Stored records
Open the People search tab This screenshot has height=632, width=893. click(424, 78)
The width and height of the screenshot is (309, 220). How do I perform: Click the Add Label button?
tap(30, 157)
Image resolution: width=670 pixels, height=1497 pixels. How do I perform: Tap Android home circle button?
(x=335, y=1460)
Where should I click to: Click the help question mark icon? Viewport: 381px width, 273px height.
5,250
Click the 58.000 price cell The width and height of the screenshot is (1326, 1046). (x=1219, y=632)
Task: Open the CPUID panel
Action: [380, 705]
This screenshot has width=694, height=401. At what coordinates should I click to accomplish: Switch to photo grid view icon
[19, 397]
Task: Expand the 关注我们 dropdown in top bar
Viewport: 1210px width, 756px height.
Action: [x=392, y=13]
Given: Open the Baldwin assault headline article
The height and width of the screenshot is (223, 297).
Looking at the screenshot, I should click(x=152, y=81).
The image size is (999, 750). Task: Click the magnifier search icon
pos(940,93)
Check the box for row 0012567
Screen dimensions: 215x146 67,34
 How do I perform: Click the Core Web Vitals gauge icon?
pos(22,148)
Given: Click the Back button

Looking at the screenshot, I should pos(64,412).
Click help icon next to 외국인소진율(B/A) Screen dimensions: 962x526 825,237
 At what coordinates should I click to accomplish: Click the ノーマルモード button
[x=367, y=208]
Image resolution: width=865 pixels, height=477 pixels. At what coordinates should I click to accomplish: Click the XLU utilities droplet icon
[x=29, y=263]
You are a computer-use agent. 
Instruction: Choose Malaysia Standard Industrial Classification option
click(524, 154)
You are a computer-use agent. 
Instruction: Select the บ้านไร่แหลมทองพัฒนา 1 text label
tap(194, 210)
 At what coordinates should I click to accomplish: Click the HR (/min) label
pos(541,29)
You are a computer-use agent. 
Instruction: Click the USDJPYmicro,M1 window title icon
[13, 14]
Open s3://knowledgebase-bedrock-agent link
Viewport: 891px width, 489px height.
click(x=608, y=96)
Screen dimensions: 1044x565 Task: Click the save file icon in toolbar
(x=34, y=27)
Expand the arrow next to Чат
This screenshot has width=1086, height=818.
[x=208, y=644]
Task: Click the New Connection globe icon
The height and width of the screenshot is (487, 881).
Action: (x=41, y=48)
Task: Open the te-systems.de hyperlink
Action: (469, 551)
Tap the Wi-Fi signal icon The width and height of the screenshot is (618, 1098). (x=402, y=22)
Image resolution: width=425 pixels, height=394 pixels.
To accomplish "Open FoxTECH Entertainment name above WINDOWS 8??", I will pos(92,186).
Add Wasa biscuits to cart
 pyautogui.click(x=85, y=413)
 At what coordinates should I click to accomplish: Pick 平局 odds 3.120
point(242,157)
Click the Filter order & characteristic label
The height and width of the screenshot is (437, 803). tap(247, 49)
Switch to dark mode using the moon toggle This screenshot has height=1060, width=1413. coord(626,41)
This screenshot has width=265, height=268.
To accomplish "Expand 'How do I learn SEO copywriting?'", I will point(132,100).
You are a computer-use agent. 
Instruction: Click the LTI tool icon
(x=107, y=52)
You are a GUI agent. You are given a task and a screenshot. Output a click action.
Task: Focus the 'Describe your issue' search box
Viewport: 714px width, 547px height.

=== DIRECTIONS FOR THIS TASK ===
All that is wanted is the line with "You are a GUI" and every later line in the entries, reproduced exactly.

=== SOLUTION FOR THIS PROBLEM ===
You are a GUI agent. You are given a task and a screenshot. Output a click action.
Task: Focus the 'Describe your issue' search box
Viewport: 714px width, 547px height.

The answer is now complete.